I'm showing a dairy goat this year. What is the best show collars. 

Sent from my SM-A125U using Goat Forum mobile app


----------



## brigieboo (Apr 8, 2021)

i just got a chain collar from Farm n Fleet. It has a clear plastic tube on it for holding on to. 









this is what i have ^


----------



## Iris (Feb 16, 2021)

I have something similar but It doesn't seem to be quite working on my doe 

Sent from my SM-A125U using Goat Forum mobile app


----------



## Iris (Feb 16, 2021)

Does anyone know if you can use the ones with the prongs?









Sent from my SM-A125U using Goat Forum mobile app


----------



## brigieboo (Apr 8, 2021)

Iris said:


> I have something similar but It doesn't seem to be quite working on my doe
> 
> Sent from my SM-A125U using Goat Forum mobile app


What part of it didn't work with her?


----------



## brigieboo (Apr 8, 2021)

I do


Iris said:


> Does anyone know if you can use the ones with the prongs?
> View attachment 230903
> 
> 
> Sent from my SM-A125U using Goat Forum mobile app


I don't know for sure but idk why you wouldn't be able to.. 
Are you showing with 4H/FFA? Can u get in touch with a fair goat superintendent?


----------



## Iris (Feb 16, 2021)

brigieboo said:


> What part of it didn't work with her?


She wasn't listening and wouldn't walk with it on, throwing herself down on the ground refusing to get up. 

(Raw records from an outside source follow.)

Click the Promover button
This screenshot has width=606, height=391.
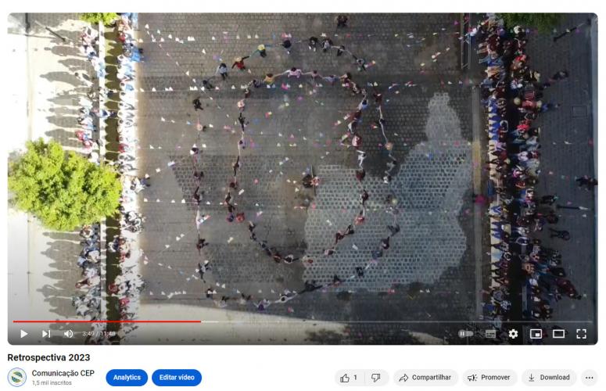point(489,378)
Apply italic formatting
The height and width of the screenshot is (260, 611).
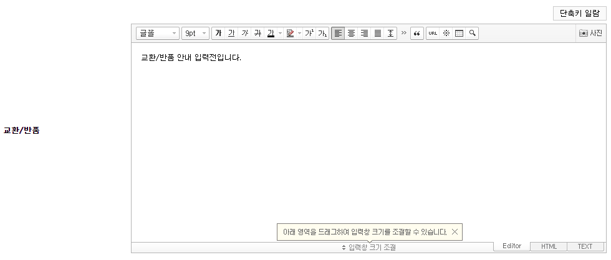coord(244,34)
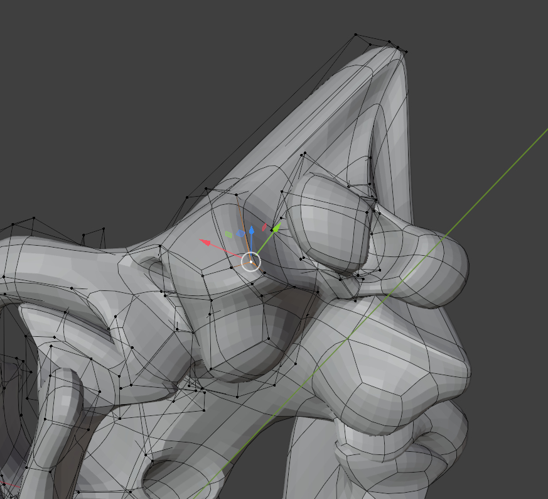Viewport: 548px width, 499px height.
Task: Select the cage vertex where green arrow points
Action: [272, 231]
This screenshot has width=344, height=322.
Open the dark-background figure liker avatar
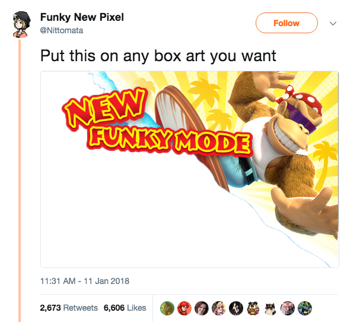pos(236,308)
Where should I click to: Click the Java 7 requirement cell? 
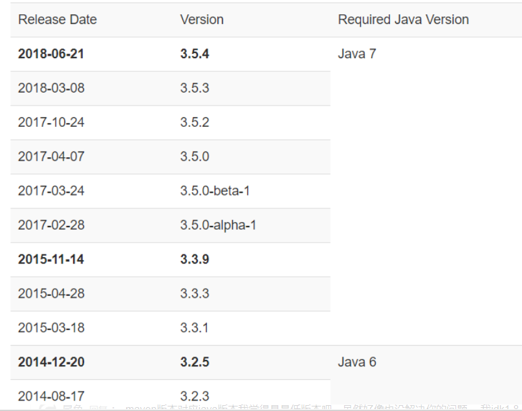pos(357,54)
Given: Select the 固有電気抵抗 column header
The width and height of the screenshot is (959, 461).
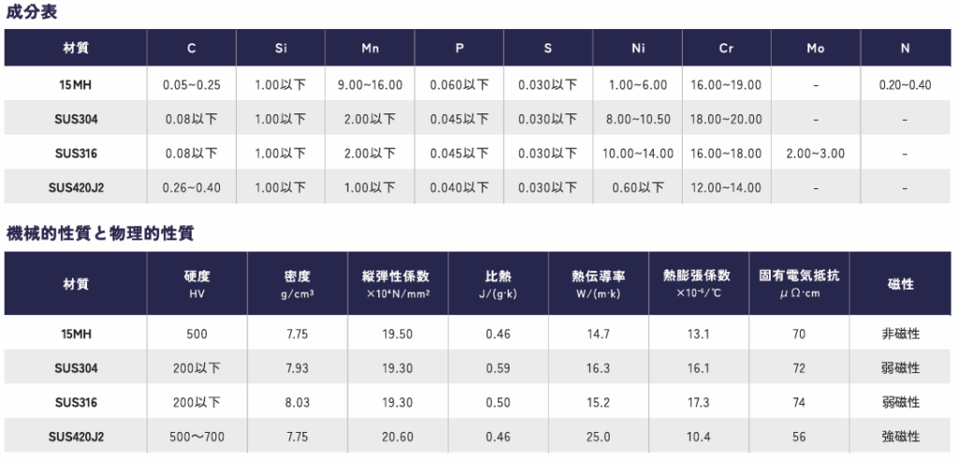Looking at the screenshot, I should coord(799,284).
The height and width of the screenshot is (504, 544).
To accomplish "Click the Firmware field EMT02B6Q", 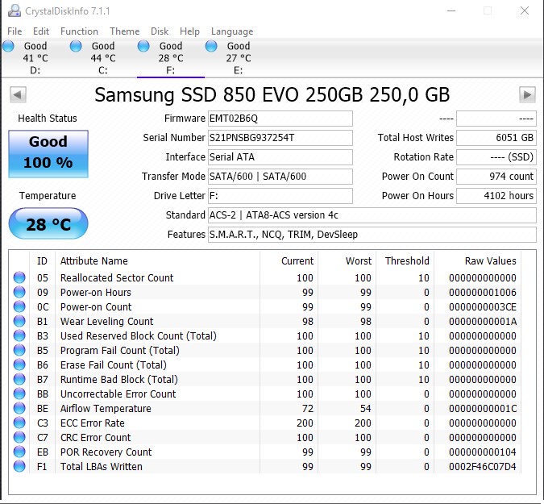I will [280, 119].
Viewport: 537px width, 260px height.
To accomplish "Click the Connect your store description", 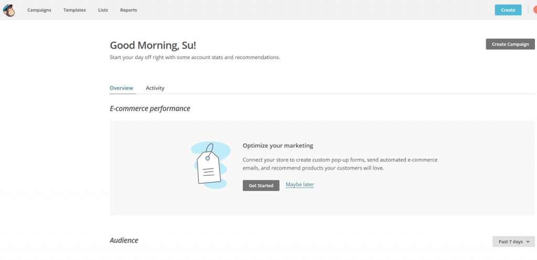I will tap(340, 164).
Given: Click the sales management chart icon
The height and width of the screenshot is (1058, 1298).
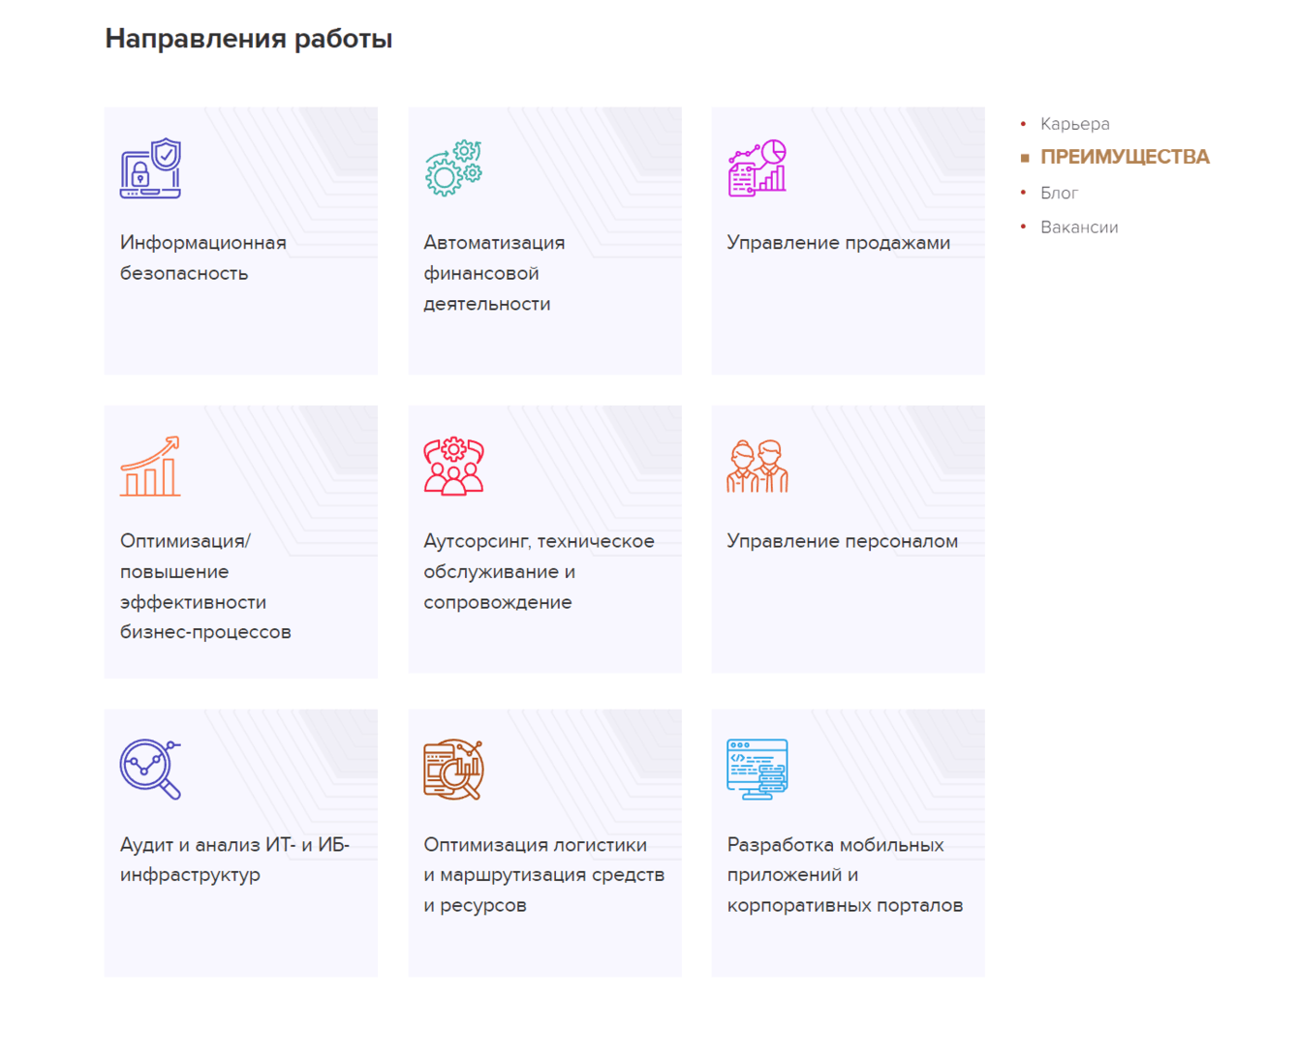Looking at the screenshot, I should tap(757, 168).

I was also having an issue with it cause when ever I put it on and started to walk her on it she would cough.


----------



## alwaystj9 (Apr 10, 2019)

They can be very dramatic.
Try a goat halter and work with her in it a while. Teach her basic leadline skills with the halter, then swap to a collar.
Some of mine learn easy & quick...I do have a family that flop on their sides and bellow like dying cows the first 30-40 times I lead them.
I always hope no one sees or hears because it is a terrible sight/sound.
If they pause, they are setting up to rear or bolt or flop. The prong collar is to slow one down that is pulling ahead, not to drag one along.
She needs to be coaxed to come up beside you. A butt-rope can help with this or a gentle tap with a long, light switch.
Pulling a flopper along behind you on a collar leads to unconsciousness - either hers or yours. It can also cause neck problems.
Loosen the leadline and poke her with the long, light switch. When she gets up, start walking again.
Practise every day, make it part of her routine. Catch her and lead her to her dinner, tie her while she eats. (don't tie her amongst loose goats.)
Feed her, led to and tied, in different places. She'll learn to associate leading with getting fed.
Good luck, I train all mine to lead and tie, even sale weanlings. They really do crazy things the first few times.


----------



## Iris (Feb 16, 2021)

alwaystj9 said:


> They can be very dramatic.
> Try a goat halter and work with her in it a while. Teach her basic leadline skills with the halter, then swap to a collar.
> Some of mine learn easy & quick...I do have a family that flop on their sides and bellow like dying cows the first 30-40 times I lead them.
> I always hope no one sees or hears because it is a terrible sight/sound.
> ...


Thank you for the advice. This doe is almost 2 and I've been working with her since she was about 4-5 months old, I started with the halter and switched to the collar last spring. She does really good with halter and always has, but as soon as I put the collar on she starts flipping out. Sometimes she flops on the ground and other times she pulls me, which is also no fun since she's half my height and more then half my weight. I've tried all kinds of ways to bribe her grain, treats, ect... I'm a bit desperate now so I'll try the long, light switch. 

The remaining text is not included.